TASK TO CARRY OUT = Print each line exactly, beginning with the one where "The width and height of the screenshot is (800, 600)." appears and ending at the last line below.

[Stored records]
------------------------------------------------------------
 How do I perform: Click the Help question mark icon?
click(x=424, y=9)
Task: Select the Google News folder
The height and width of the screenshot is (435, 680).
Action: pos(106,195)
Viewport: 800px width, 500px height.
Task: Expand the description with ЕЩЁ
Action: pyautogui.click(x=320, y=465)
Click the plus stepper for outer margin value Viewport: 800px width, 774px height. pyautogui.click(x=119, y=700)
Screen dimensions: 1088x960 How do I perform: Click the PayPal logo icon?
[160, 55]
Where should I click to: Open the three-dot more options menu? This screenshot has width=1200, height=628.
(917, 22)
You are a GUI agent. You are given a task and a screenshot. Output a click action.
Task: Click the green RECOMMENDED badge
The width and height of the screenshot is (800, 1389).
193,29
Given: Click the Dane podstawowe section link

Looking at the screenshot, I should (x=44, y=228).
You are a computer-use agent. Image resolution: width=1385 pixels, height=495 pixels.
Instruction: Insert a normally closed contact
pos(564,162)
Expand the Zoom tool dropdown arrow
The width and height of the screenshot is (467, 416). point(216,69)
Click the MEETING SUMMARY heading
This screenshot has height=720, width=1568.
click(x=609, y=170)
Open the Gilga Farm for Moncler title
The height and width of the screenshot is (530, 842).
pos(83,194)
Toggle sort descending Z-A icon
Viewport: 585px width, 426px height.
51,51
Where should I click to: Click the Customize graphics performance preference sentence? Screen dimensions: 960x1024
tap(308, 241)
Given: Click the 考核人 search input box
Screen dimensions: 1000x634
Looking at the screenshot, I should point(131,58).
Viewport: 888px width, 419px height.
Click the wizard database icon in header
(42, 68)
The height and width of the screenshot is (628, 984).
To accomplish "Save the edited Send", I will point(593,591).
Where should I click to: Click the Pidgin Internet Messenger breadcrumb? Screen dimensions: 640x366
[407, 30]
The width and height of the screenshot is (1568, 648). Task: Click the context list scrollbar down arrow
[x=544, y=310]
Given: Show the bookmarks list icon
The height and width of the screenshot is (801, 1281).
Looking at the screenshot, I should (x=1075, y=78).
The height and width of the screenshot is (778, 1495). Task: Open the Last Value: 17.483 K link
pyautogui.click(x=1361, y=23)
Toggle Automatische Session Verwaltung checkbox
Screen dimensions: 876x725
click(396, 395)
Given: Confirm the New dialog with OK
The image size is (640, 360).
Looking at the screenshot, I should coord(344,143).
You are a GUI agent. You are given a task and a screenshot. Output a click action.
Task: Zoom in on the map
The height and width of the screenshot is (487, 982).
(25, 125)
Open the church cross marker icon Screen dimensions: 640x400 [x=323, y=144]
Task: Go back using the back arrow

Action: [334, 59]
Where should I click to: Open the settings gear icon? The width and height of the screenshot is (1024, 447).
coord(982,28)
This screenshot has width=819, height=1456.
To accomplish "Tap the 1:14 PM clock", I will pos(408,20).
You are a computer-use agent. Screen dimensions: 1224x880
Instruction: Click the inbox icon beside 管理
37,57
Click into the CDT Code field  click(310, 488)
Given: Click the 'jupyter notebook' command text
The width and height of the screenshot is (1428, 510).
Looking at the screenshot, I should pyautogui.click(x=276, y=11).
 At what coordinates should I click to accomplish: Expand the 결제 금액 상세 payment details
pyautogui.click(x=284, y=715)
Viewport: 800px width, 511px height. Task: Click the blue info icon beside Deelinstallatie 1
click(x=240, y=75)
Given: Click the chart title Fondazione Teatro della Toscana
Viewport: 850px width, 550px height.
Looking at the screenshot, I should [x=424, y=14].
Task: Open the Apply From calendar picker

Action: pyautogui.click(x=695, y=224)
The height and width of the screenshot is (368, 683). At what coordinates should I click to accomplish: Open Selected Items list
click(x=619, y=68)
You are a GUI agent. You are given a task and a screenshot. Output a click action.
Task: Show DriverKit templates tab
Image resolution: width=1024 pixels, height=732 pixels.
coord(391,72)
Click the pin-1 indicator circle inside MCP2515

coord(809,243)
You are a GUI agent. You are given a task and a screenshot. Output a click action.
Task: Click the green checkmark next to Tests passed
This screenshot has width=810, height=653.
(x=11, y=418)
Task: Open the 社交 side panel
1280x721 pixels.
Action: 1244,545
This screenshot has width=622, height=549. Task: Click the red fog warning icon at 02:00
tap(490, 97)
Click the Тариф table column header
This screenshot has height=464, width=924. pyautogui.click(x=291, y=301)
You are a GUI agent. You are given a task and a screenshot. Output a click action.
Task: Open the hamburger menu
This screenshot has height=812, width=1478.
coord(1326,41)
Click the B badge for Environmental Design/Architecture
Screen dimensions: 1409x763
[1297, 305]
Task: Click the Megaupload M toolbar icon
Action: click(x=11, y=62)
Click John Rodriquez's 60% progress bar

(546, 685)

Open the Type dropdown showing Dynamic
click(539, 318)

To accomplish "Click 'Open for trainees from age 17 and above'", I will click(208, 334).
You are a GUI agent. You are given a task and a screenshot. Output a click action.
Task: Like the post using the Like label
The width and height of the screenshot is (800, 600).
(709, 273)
------------------------------------------------------------
REPLY TO THE EXERCISE =
The width and height of the screenshot is (800, 600).
(709, 273)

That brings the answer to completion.